Paleo Pecan Pie with Chocolate Crust
Yield: One 8- to 9-inch pie
2 cups almond flour
1/2 teaspoon sea salt
2 tablespoons ghee
6 tablespoons coconut sugar
2 tablespoons raw cacao powder
1 cup maple syrup
1/3 cup date paste
Scant 1/2 cup coconut sugar
3 tablespoons ghee
1/2 tablespoon arrowroot starch
1 teaspoon vanilla extract
1 1/2 cups coarsely chopped pecans
Preheat oven to 350 degrees and line the bottom of a tart, pie, or 8- to 9-inch springform pan with parchment paper.
Make the crust:
In a large bowl, combine all of the ingredients for the crust until it comes together as a dough. Press evenly into bottom and sides of lined pan. Bake in oven 7 minutes. Remove and set aside.
Make the filling:
While crust is baking, whisk together maple syrup, date paste, and coconut sugar in a medium-sized saucepan over low heat. Bring to a boil, stop stirring, and let boil 1 minute.
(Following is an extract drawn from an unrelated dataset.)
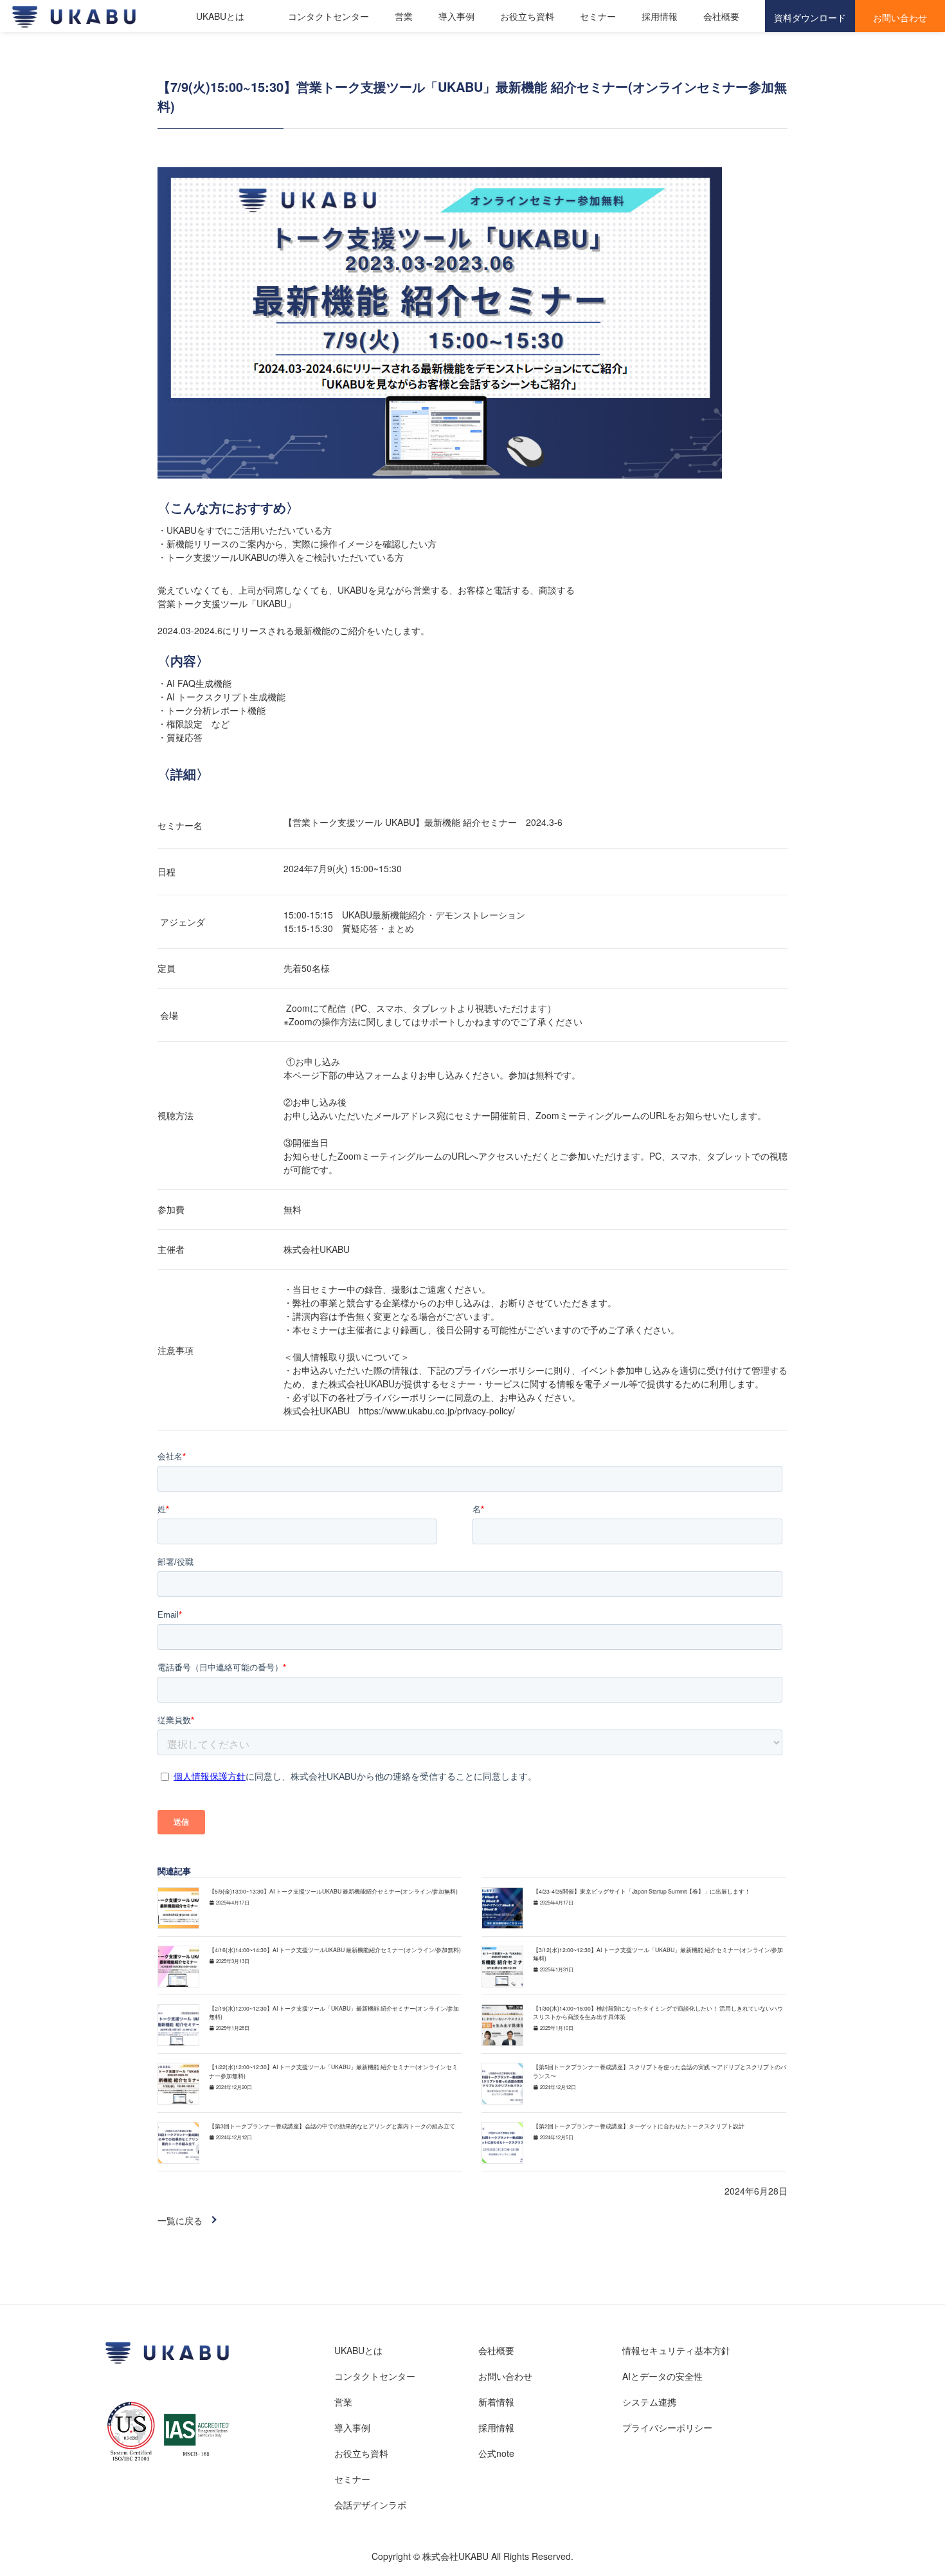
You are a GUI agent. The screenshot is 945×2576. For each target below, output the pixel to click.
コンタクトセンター (328, 16)
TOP (887, 2525)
Remove from heat and let cool. Transfer mixture to the bowl of a stand mixer fitted with the whisk attachment.
Add in eggs and whisk to combine. Add in ghee, arrowroot starch, and vanilla. Mix. Add in chopped pecans and mix to combine. Pour mixture into crust and place back in oven to bake 30 to 40 additional minutes, or until the pie filling has fully set. Let cool before serving.
Note: If you can’t find store-bought date paste, process pitted dates in a food processor until smooth.